*AIM OF THE EXERCISE*. Which lines of the data hold the word "computer"? Copy all of them.

*INFORMATION PROVIDED*.
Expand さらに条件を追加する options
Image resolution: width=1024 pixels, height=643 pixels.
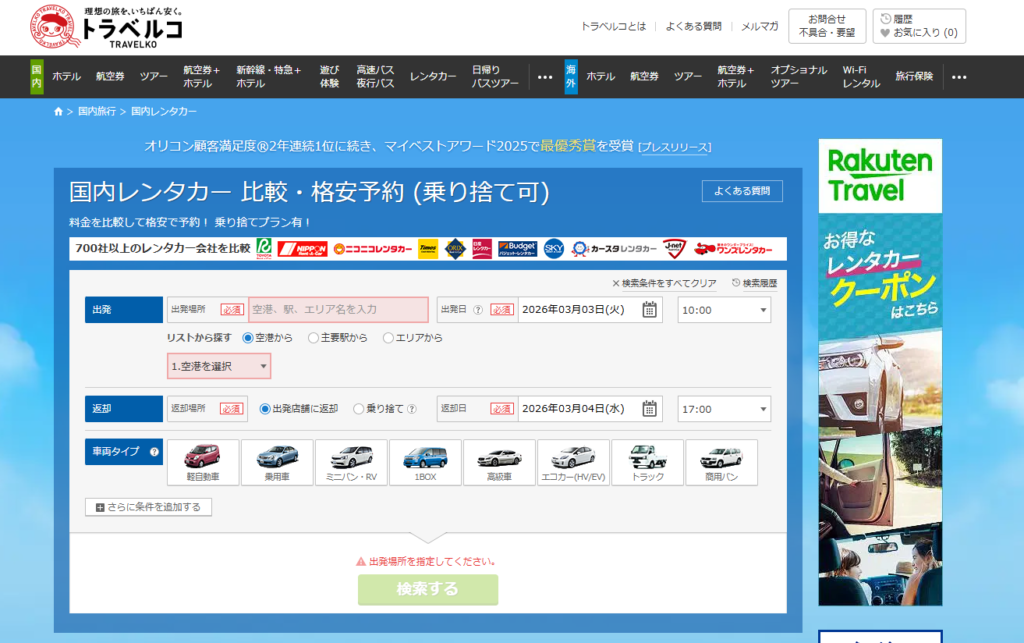[x=148, y=507]
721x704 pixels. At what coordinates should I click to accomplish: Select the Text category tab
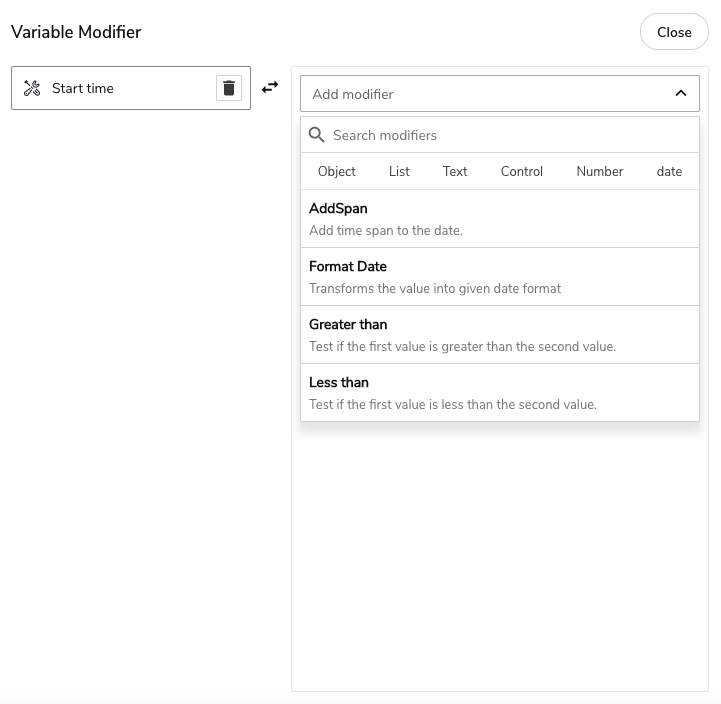pyautogui.click(x=455, y=171)
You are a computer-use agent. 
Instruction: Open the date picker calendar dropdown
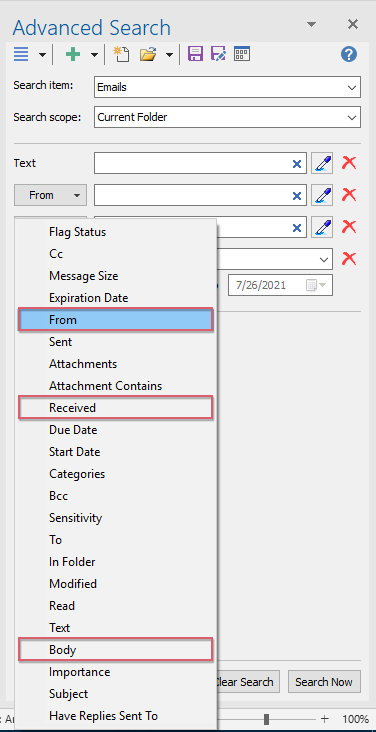(316, 285)
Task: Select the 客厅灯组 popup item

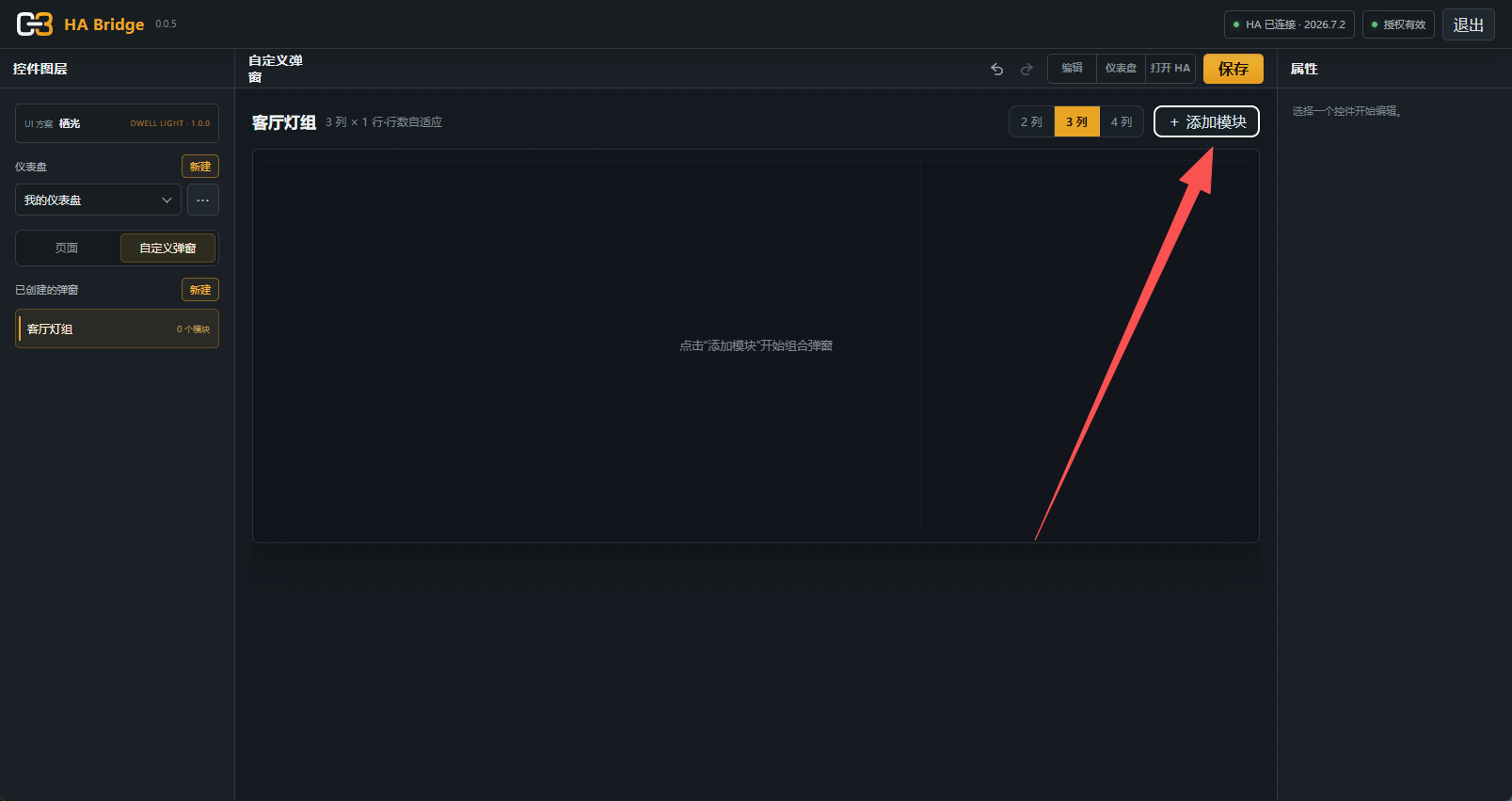Action: pos(117,328)
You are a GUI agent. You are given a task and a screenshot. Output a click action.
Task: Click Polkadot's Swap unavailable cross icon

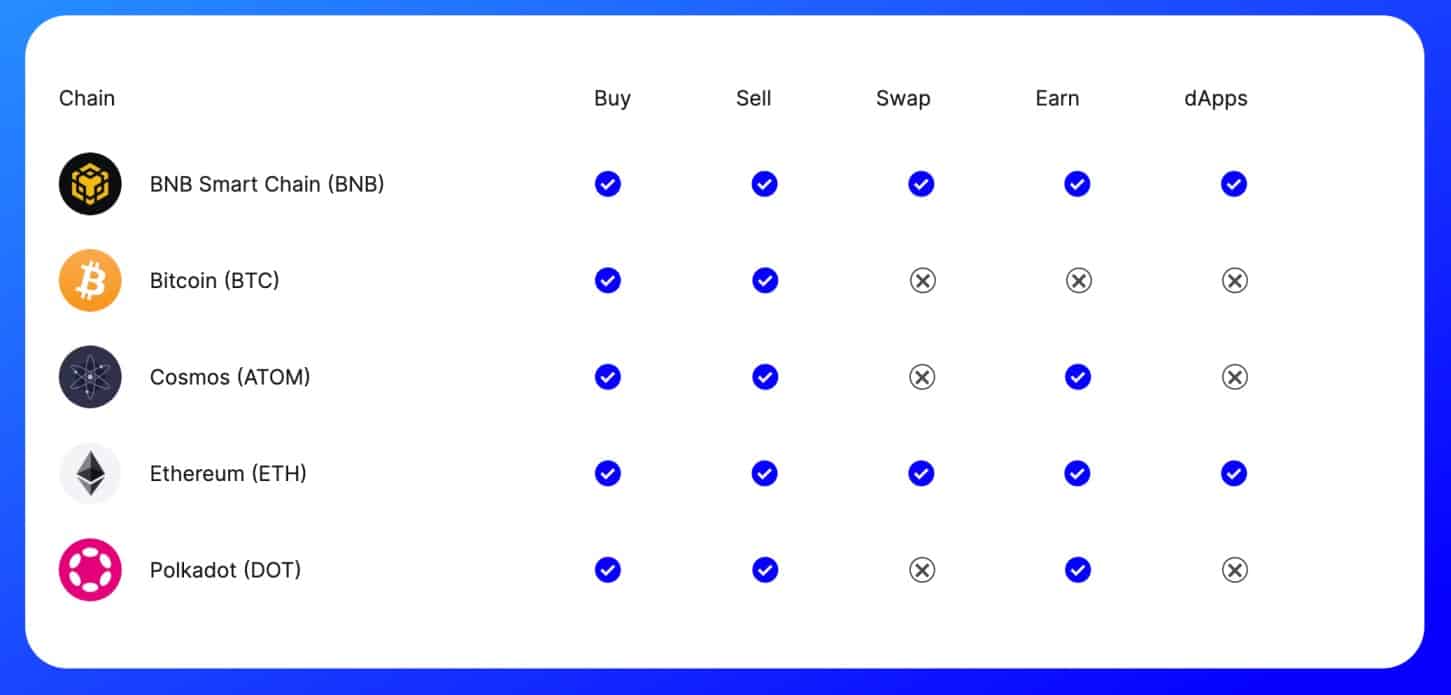pos(922,570)
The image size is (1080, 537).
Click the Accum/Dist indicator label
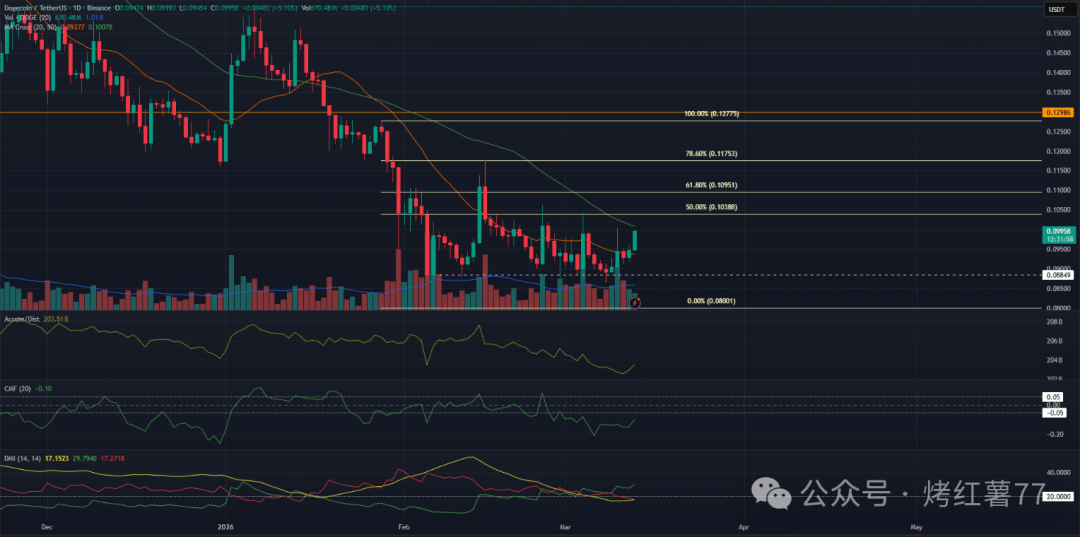coord(20,320)
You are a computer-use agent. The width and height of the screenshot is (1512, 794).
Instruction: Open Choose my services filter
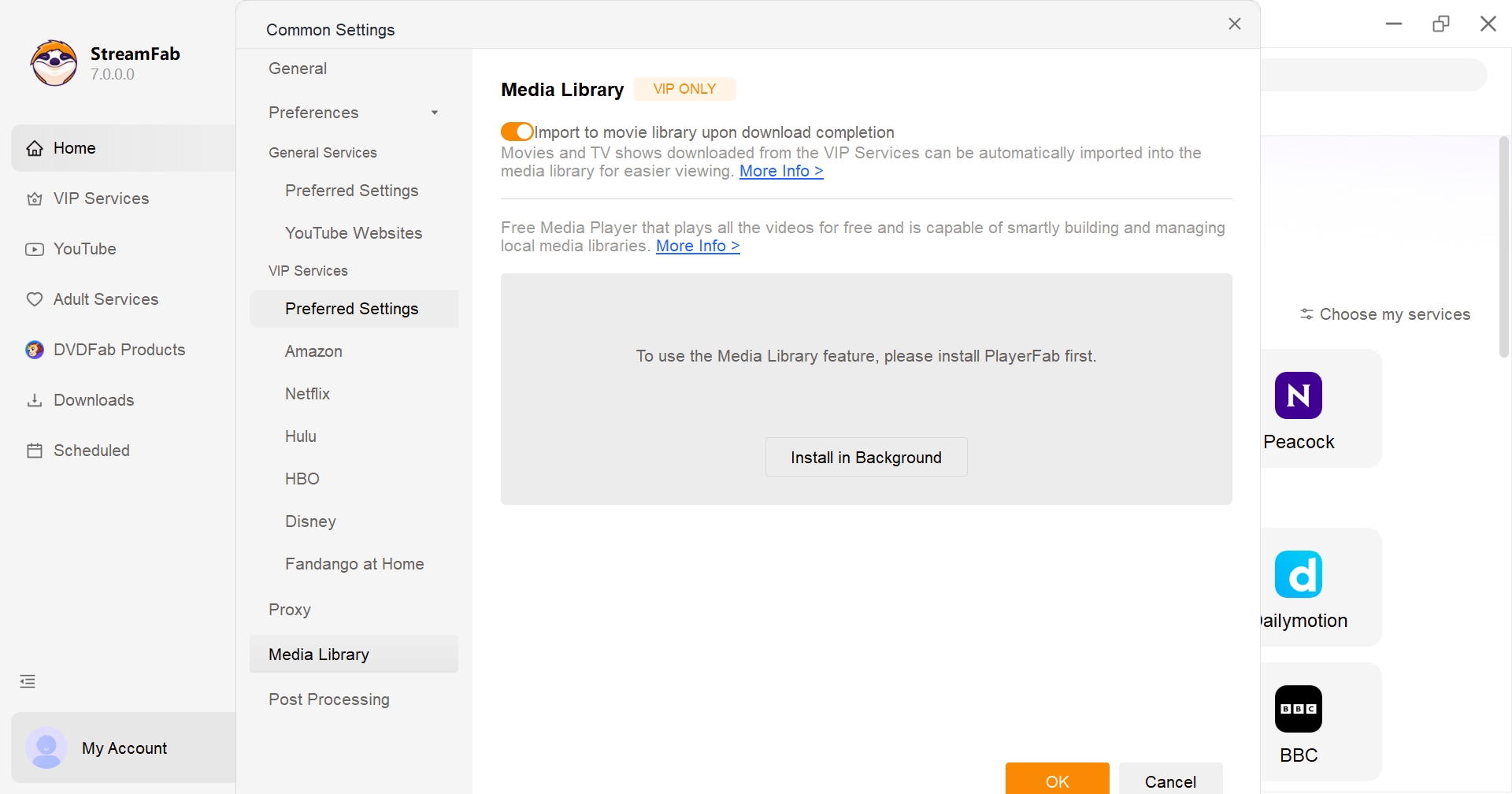tap(1384, 314)

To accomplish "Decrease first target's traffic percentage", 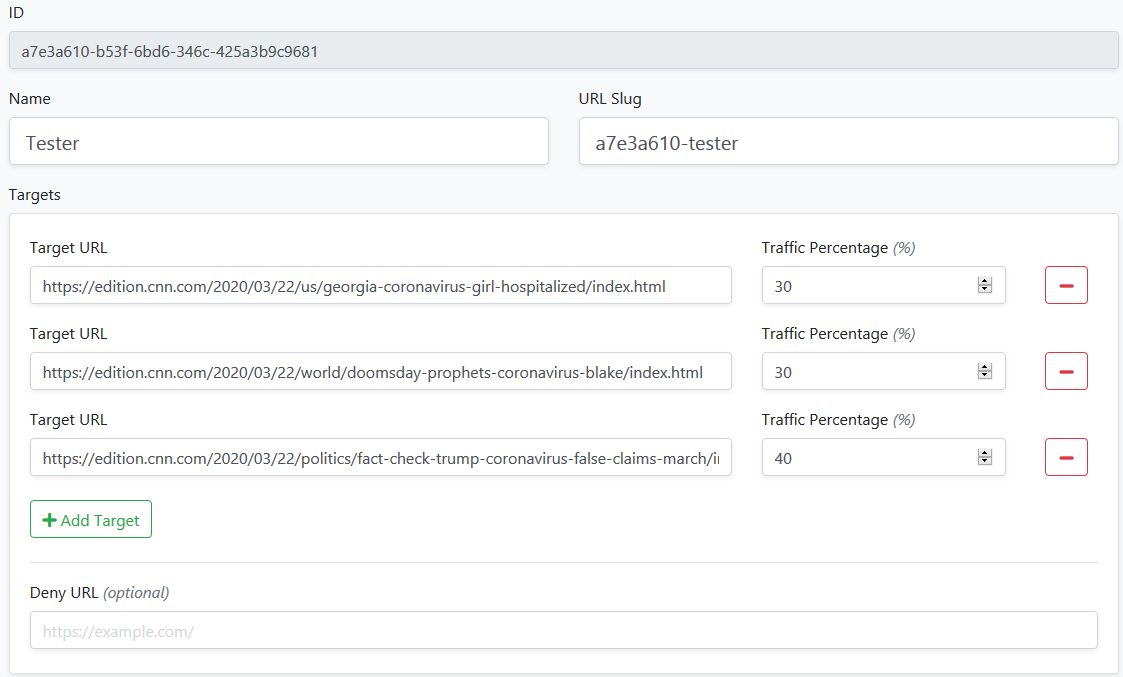I will tap(984, 290).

*ANSWER TO THIS PROBLEM*.
You are a computer-use agent. 
You are a computer-use agent. The width and height of the screenshot is (1512, 794).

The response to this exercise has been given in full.